■ Document passage:
# # # # # # #

By Pamela Noel
Special to Plumas News
“We are in the middle of an extinction event,” I heard as I walked past her door. “The last white rhino has just passed from our world, and many thousands of animals are dying daily, and will soon be lost to the planet.” “Most of the determinants for life—temperature, climate, melting of polar ice caps, CO2 and oxygen levels, are all accelerating faster or degrading so that, unless a huge and immediate shift happens, we are toast”.
Looking at the students’ faces I wondered what they were thinking. They seemed to have stopped breathing… staring into space. Disbelief became anxiety as they listened to what their professor was saying. After these statements, she continued by saying,
“We have been looking at these statistics all semester, and this is the bottom line. I want you to spend the rest of the hour in small groups discussing how you are going to navigate this time in our history. How are you going to walk forward into the future with this knowledge? What are you going to do? How do you want to be with this knowledge?”
As I stood outside the door of her university classroom, I wondered how I should hold and absorb this information. Should I just “dance ‘til the end?” As one person, I have often wondered what I could do to help the shift towards the direction of sustainability. What do I tell my children as they are entering their thirties, asking me if they should themselves, produce children?
We don’t know how much time we have left on this planet. Extinction event or opportunity to do things very differently, none of us knows how much time we have to spend on this planet. So, how can we spend our time? When much of life as we know it seems to be receding into the sunset, how can we find comfort and meaning in this time of uncertainty?
My mother once said that when everything seems lost or hopeless, the way to find meaning is to reach out and help someone else. Do something that makes someone else’s life better. Help others to find the smile that can span their faces.
I once read a book titled Man’s Search For Meaning by Viktor Frankl. In it he details his time spent in Nazi concentration camps. In order to survive the horrors of this experience he learned to focus on love, hope, responsibility, and inner freedom. He also detailed how the beauty found in nature and art can help a person survive the most horrendous circumstances. His philosophy and ultimately his therapeutic approach as a psychologist, revolved around the thesis that “we are strongly motivated to live purposefully and meaningfully, and that we find meaning in life as a result of responding authentically and humanely to life’s challenges.”
With our lives seemingly hanging by a collective existential thread, it appears that the time for any other life, that is not an authentic one, is both ridiculous and useless. And how do we express our authenticity in a humane manner? What is a humane act? In my way of thinking, a humane act is one characterized by tenderness, kindness, and compassion; one that reminds us that we are not defined by our worst tendencies, but by our intrinsic goodness.
So, in addition to supporting what can ultimately help the shift to a sustainable planet, I am considering that the only way we can truly go forward is working with the shift in ourselves—creating more ethical, authentic, kind, and compassionate relationship with ourselves. This will then extend to others, making whatever future outcome more easily entered, endured, or celebrated…together.

# # # # # # #

■ Recorded information:
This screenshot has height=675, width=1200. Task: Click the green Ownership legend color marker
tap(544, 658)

# # # # # # #

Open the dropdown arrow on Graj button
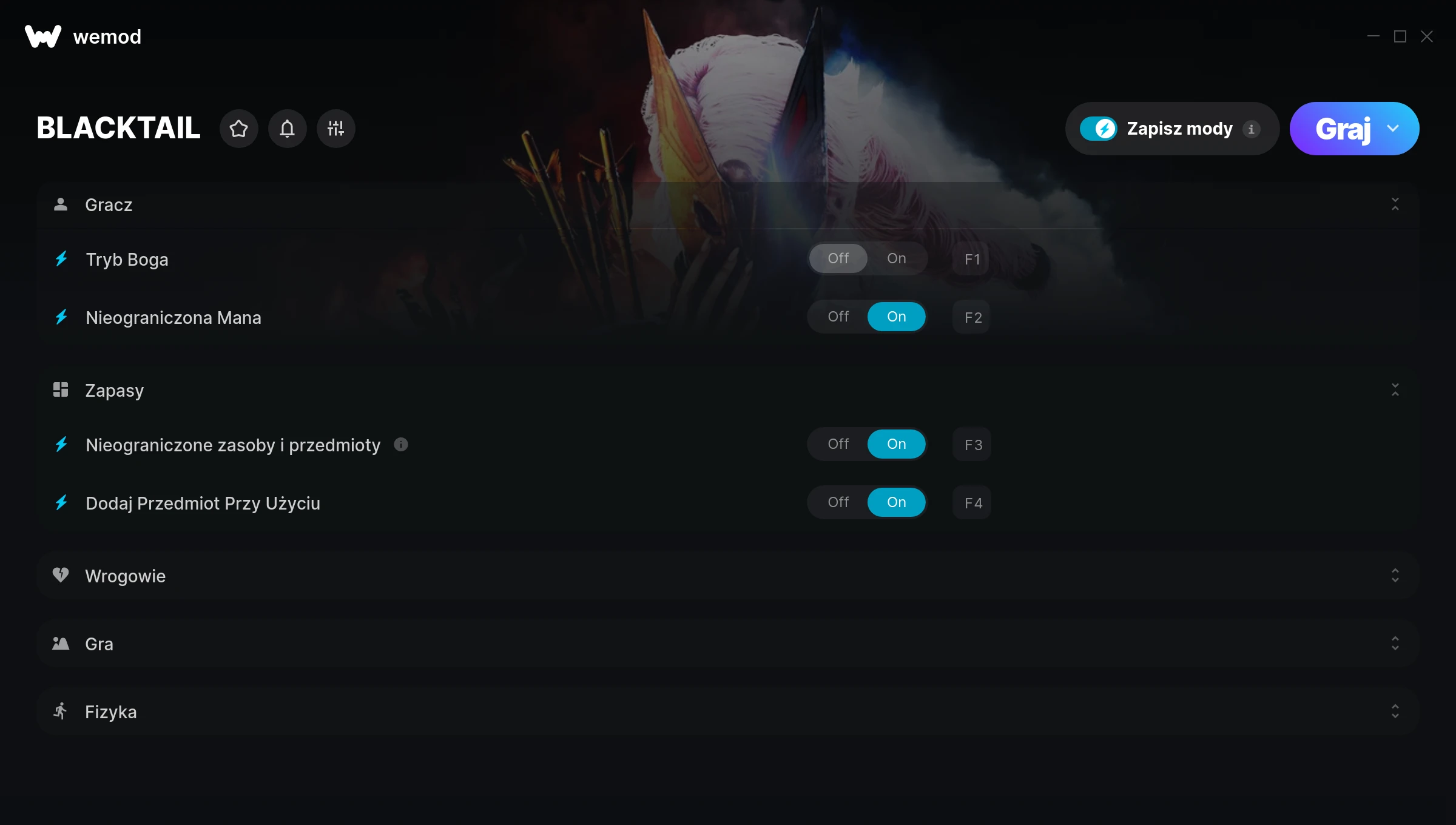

# # # # # # #

■ Using the information:
[a] From the essay about the extinction event, list the things Viktor Frankl learned to focus on to survive the concentration camps.
[b] Please swap "hopeless" for "futile" in the essay about the extinction event, and write out the part that opens with the words containing "My mother once" and closes with "span their faces.".

■ Set of answers:
[a] Love, hope, responsibility, and inner freedom.

[b]
My mother once said that when everything seems lost or futile, the way to find meaning is to reach out and help someone else. Do something that makes someone else’s life better. Help others to find the smile that can span their faces.